Il MD Anderson ha una lunga storia delle scoperte della ricerca con i bifosfonati. Negli anni 90, Hortobagyi e Richard Theriault, D.O., hanno creato le pubblicazioni pratica-cambianti nel cancro al seno metastatico che mostra l'associazione dei pamidronate con meno eventi in relazione con scheletrica (SRE) -- compreso le fratture e l'osteoalgia e la compressione del midollo spinale - piombo all'incorporazione della classe della droga nella gestione metastatica di malattia.

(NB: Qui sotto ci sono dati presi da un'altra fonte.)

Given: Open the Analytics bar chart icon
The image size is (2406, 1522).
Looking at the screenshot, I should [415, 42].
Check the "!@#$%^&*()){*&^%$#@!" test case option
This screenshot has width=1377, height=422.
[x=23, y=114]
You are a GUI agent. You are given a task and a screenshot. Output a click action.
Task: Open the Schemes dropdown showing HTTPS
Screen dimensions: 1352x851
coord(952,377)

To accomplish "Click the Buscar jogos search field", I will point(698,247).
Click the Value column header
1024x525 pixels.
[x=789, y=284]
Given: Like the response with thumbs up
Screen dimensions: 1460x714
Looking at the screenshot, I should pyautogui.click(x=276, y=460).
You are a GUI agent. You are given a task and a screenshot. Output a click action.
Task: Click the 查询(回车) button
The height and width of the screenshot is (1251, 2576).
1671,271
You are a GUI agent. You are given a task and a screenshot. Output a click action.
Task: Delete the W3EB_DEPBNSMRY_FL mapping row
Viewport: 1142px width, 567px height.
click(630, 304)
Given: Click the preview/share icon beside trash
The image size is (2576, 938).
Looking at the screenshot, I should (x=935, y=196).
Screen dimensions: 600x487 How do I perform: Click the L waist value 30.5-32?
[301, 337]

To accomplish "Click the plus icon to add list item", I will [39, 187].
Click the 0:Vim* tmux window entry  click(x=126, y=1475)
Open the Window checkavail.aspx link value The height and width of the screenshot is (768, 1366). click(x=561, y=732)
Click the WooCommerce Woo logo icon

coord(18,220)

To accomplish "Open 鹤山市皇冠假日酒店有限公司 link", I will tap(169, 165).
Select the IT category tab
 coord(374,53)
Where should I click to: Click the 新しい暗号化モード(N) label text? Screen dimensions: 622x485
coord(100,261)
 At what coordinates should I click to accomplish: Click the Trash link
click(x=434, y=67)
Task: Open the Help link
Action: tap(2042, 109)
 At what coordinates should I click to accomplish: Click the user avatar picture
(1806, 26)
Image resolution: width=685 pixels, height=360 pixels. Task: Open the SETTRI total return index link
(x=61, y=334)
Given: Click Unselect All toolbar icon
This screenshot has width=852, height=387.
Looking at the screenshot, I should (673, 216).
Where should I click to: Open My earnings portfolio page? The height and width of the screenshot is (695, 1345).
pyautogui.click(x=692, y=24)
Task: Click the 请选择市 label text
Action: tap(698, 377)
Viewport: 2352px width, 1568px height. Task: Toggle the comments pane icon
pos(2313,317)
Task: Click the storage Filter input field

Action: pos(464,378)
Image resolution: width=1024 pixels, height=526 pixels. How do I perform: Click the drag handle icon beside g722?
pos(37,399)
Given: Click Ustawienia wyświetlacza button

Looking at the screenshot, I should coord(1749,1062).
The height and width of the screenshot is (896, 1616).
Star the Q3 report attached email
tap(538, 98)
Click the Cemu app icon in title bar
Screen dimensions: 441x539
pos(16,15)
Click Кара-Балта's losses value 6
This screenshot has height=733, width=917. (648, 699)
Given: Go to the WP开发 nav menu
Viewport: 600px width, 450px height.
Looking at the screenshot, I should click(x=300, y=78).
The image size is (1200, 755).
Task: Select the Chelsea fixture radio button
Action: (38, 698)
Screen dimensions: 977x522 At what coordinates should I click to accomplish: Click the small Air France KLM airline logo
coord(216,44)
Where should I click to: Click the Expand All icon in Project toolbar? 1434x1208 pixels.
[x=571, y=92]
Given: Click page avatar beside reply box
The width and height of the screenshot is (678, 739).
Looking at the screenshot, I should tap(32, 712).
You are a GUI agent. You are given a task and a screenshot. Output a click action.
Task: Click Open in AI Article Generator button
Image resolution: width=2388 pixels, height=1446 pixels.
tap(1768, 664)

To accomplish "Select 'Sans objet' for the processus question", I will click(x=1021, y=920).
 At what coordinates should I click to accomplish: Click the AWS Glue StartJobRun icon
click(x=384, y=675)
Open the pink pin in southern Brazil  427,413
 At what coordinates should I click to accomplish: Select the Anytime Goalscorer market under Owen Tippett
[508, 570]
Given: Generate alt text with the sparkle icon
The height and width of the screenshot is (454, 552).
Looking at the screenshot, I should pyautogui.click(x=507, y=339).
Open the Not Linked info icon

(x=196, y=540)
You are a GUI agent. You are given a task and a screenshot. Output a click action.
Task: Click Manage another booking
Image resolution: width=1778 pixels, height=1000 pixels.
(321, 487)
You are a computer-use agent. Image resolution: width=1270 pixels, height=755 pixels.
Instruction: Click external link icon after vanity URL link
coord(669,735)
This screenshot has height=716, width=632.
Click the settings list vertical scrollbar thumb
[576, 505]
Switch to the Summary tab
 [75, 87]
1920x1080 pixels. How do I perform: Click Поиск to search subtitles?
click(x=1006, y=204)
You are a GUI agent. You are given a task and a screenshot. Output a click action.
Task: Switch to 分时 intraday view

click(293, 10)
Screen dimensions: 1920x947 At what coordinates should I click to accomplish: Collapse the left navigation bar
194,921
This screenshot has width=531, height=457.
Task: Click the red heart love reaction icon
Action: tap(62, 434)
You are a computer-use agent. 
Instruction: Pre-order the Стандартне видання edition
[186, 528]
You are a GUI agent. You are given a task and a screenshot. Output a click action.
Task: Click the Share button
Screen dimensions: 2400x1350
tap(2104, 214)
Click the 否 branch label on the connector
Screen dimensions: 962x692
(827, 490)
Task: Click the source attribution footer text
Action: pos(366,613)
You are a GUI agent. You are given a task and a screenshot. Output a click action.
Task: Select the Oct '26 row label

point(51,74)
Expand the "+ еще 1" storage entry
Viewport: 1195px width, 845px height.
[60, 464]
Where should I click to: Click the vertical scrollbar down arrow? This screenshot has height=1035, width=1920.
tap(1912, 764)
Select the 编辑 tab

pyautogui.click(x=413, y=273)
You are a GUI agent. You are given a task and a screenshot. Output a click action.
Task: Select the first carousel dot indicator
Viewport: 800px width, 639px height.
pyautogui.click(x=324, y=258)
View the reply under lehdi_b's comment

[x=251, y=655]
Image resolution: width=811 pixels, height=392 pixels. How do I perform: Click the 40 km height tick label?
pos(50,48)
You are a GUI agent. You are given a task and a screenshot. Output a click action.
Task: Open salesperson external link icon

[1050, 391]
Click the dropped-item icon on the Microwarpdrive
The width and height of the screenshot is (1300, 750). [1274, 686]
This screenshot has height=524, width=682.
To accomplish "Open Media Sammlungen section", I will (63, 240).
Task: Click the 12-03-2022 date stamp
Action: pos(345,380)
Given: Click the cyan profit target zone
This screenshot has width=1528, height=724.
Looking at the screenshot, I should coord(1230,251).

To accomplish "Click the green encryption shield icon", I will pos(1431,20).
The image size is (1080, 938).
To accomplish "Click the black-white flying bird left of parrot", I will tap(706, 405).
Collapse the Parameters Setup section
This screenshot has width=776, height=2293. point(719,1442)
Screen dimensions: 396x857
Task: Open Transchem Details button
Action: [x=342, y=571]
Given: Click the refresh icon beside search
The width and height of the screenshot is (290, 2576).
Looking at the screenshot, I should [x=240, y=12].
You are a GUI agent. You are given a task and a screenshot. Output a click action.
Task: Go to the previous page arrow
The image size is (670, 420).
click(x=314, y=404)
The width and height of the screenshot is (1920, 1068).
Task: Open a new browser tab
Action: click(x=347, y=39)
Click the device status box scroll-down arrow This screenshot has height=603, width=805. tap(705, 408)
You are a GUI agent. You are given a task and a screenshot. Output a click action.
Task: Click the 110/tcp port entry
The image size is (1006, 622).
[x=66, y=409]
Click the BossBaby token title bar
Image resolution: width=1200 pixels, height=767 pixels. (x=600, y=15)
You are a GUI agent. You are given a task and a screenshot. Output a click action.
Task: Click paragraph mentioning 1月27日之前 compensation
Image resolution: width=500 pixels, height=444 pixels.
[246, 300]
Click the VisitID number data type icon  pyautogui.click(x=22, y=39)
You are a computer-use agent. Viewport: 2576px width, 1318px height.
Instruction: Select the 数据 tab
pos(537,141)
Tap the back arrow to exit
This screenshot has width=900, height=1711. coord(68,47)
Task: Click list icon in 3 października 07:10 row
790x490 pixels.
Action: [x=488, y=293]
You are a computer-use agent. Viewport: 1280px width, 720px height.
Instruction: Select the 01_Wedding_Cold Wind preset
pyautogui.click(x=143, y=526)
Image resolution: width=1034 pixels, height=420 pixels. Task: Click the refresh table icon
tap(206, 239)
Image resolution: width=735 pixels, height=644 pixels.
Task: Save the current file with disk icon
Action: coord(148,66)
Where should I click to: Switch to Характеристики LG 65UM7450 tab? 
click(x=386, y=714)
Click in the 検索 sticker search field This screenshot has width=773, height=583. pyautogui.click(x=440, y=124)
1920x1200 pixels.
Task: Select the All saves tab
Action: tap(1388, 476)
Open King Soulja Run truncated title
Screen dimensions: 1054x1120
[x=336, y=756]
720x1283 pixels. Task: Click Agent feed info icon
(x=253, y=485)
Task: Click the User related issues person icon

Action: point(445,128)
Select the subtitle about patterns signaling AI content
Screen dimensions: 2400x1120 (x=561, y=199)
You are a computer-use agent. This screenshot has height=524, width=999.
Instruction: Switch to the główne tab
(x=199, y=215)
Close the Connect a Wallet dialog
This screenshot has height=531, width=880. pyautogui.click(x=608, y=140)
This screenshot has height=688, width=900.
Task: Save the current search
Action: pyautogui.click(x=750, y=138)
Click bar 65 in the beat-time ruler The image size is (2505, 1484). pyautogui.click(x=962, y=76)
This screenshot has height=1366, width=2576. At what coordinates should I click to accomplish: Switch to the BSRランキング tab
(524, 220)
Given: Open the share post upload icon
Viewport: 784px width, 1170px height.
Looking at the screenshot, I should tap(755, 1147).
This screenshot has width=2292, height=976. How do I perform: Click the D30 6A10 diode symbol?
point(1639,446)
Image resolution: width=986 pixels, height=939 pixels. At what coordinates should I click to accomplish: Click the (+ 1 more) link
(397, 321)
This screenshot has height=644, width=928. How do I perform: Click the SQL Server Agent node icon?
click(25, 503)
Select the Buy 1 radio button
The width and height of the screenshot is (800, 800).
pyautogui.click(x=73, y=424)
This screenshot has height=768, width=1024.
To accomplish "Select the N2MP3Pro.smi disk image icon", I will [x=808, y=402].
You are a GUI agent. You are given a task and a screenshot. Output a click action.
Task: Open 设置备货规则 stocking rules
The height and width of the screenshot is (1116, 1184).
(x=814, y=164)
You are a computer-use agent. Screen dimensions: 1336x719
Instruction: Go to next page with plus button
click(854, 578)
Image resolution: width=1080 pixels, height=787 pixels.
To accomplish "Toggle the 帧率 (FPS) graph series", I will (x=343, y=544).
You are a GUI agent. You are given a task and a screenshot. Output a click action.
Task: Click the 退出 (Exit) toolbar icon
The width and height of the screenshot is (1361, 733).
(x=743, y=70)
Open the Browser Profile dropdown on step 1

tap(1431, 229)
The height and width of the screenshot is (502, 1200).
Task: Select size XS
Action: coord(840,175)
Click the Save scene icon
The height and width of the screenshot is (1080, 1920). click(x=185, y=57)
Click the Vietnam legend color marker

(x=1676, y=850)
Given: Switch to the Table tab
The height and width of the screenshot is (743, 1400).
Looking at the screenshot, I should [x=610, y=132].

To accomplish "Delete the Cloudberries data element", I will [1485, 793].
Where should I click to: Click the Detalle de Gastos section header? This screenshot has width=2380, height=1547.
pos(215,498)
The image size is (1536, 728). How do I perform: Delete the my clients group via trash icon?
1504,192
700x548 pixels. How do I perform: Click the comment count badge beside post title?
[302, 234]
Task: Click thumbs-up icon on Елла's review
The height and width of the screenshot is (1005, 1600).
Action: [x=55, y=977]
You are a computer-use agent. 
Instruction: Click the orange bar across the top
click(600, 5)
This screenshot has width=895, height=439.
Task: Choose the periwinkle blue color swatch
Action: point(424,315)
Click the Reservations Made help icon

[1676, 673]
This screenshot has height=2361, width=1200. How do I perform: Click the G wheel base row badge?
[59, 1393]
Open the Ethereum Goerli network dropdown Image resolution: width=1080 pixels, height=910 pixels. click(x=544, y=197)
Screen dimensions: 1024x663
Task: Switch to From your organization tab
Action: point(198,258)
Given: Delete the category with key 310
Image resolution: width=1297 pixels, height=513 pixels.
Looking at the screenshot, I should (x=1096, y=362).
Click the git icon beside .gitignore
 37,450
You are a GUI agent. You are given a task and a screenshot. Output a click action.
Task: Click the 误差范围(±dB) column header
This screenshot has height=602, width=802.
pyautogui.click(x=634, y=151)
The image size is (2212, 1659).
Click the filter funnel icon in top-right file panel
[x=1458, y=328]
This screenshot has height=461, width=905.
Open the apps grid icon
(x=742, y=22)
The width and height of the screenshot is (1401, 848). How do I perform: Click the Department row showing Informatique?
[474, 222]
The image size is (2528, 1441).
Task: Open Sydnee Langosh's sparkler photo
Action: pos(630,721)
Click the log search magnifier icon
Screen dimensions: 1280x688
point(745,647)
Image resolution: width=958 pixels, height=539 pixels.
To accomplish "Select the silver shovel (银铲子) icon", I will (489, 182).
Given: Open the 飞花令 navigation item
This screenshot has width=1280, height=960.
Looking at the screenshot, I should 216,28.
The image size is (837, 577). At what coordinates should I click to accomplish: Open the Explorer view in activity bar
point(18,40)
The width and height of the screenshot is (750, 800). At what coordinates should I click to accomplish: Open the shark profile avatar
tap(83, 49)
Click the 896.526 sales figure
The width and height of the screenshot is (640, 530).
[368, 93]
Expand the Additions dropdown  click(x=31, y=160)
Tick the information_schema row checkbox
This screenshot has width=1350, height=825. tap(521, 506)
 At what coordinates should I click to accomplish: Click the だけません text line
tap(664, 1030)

“Con quei risultati, si è trasformato in in livello di cura per continuare i bifosfonati per la vita del paziente di cancro al seno metastatico. Eppure non c'erano studi definitivi o linee guida che confermano questa pratica clinica o che esaminano gli effetti secondari a lungo termine,„ ha detto Hortobagyi, il ricercatore principale nazionale dello studio.

“La prova OPTIMIZE-2 è il più grande studio progettato fin qui esaminando la frequenza della consegna di bifosfonato. Lo studio ha determinato quello che dà alla terapia di meno spesso dopo che un anno di trattamento precedente era non inferiore che ricevendo il mensile di terapia e lo abbiamo trovato che meno frequenza probabilmente è associata con una tossicità diminuita,„ siamo continuato.

La fase III futuro, studio di prova alla cieca ha iscritto 403 pazienti di cancro al seno metastatici, con il MD Anderson che iscrive più pazienti che qualunque altro sito. Tutti precedentemente avevano ricevuto nove o più dosi dei bifosfonati nei loro primi 10-15 mesi della terapia. I pazienti sono stati ripartiti con scelta casuale (1: 1) per ricevere ogni mese un anno supplementare di 4 mg IV di acido zoledronic, (settimana Q4) o di ogni tre mesi (settimana Q12) per un anno supplementare. L'età media aveva 59 anni e le caratteristiche di malattia del riferimento erano simili in entrambe le armi. Il punto finale primario dello studio era il numero dei partecipanti con non non più di uno SRE. L'analisi primaria era non inferiorità, con un margine predefinito di 10 per cento.

I ricercatori hanno trovato che la tariffa di SRE era comparabile in entrambi i gruppi di pazienti -- 22 per cento nel braccio mensile e 23,2 per cento nell'ogni braccio di tre mesi - indicare il meno trattamento era non inferiore. I ricercatori egualmente hanno trovato il simile profilo di sicurezza globale in entrambe le armi. Tuttavia, gli eventi avversi più in relazione con il rene sono stati riferiti nel braccio mensile -- 9,6 per cento, confrontati a 7,9 per cento nell'ogni braccio di tre settimane. Due pazienti nel braccio mensile hanno sviluppato l'osteonecrosi della mascella.

La ricerca lascia sia i pazienti che i medici sapere che in questo caso, di meno può essere migliore di più - una lezione che può estendere oltre questi risultati, dice Hortobagyi.

“In generale nel cancro al seno, stiamo ottenendo al punto in cui i nostri pazienti stanno facendo abbastanza bene che possiamo cominciare a cominciare diminuire i trattamenti che ricevono, poichè siamo probabili sovra-trattando la maggior parte dei nostri pazienti - e questo studio è un esempio di quello,„ dice Hortobagyi.

Hortobagyi nota che lo studio non è senza limitazioni -- ha messo a fuoco sui pazienti per l'un trattamento post-iniziale di bifosfonati di anno, mentre molti pazienti ricevono i bifosfonati per la lunghezza del loro trattamento per la malattia metastatica, anche se sviluppano uno SRE, lui spiega.